Last edited on 1998-01-27 11:52:48 by stolfi

The names of the plants

Contents

Description

Introduction

The herbal section has one plant drawing per page. It is reasonable to expect that the plant name be mentioned somewhere on that page. Moreover, it is a bit unlikely that the name be mentioned on other herbal pages (atlought it may be mentioned in other sections).

So, we can hope to narrow down the candidates for plant names by looking for page-specific words: words that occur in only oneherbal page. That is what I did, and here is what I got.

Word equivalence

Actually, I did something a bit more complicated. First, when counting the occurrences of a word, I ignored certain differences that I believe are not significant, or due to transcription errors.

Specifically, I counted two words as being the same if they were identical after the following substitutions:

Note that by using equivelence instead of identitiy we can only remove words from the page-specific set, never add them.

Broken words

Also, I detected and counted an occurrence of a word even when it was broken up by spaces. Thus, for example, I counted the sequence char.dy as one occurence each of char, dy, and chardy.

Input data

For this processing, I used the interlinear transcription of the Vms, created by G. Landini from various files originally compiled by Jim Reeds, anc converted to EVA by me.

Actually, I used only the "F" (Friedman/First Study Group) part of the interlinear file.
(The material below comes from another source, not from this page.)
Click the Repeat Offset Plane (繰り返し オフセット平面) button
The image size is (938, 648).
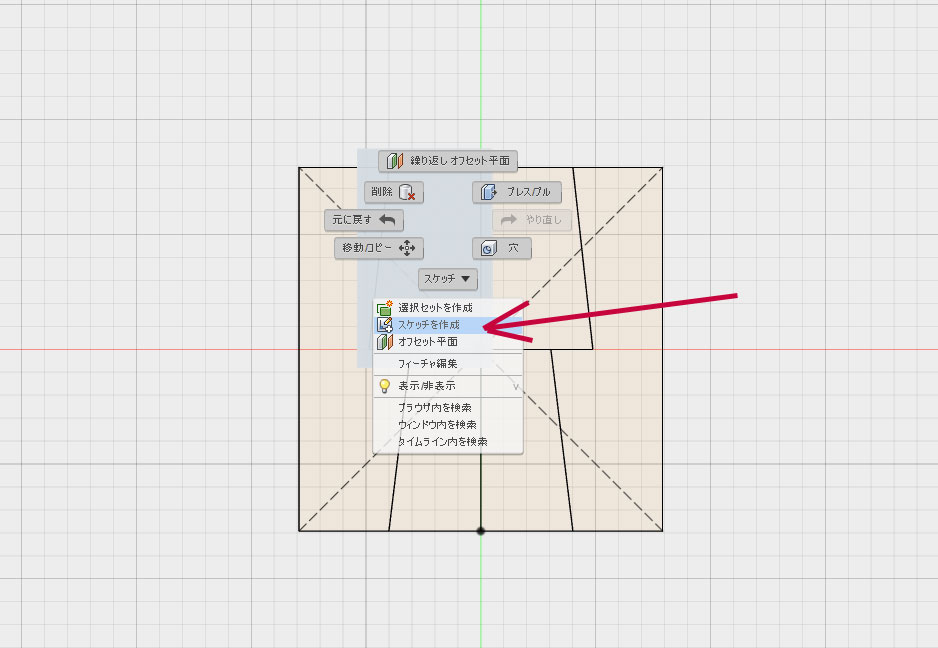click(x=448, y=160)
That meant excluding page f65v, which is available only in the Currier transcription. Page f65r is also omitted, because it contains no running text---only a "title" or label.

It should be kept in mind that all the versions contained in the interlinear file have many transcription errors by the original authors, which may be the origin of some of the page-specific words.

Procedures

If you are curious, you can browse my Notebook with the actual Unix commands I used to generate these files, and the directory with all the relevant scripts and files.

Results

Colorized pages

Based on these counts, I prepared colorized versions of the herbal pages, where each page-specific word is highlighted with purple or red. (Purple if it occurs once, red if it occurs twice or more, but always on one page only).
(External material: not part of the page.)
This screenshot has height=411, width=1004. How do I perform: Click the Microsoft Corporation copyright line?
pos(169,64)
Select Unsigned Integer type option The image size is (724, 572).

Also, words that occur in two or more pages, but have at least half of those occurrences concentrated in one single page, are painted blue (on all pages where they occur, even on minoritary ones.)

List of "plant names"

Even with the loose equivalence above, there are typically 5--20 page-specific words on each page; so we can't identify the plant names by that criterion alone.

However, it turns out that the first word of each page is almost always page-specific. I take this fact as a sign that, as a rule, the first word of the page is the plant's name.

Moreover, most exceptions to this rule seem to be due to the name being broken by a questionable word space. In that case, we can usually obtain a page-specific word by joining the first two (or three) words of the page. Based on this principle, I have prepared a list of likely names for the plant in most Vms pages page.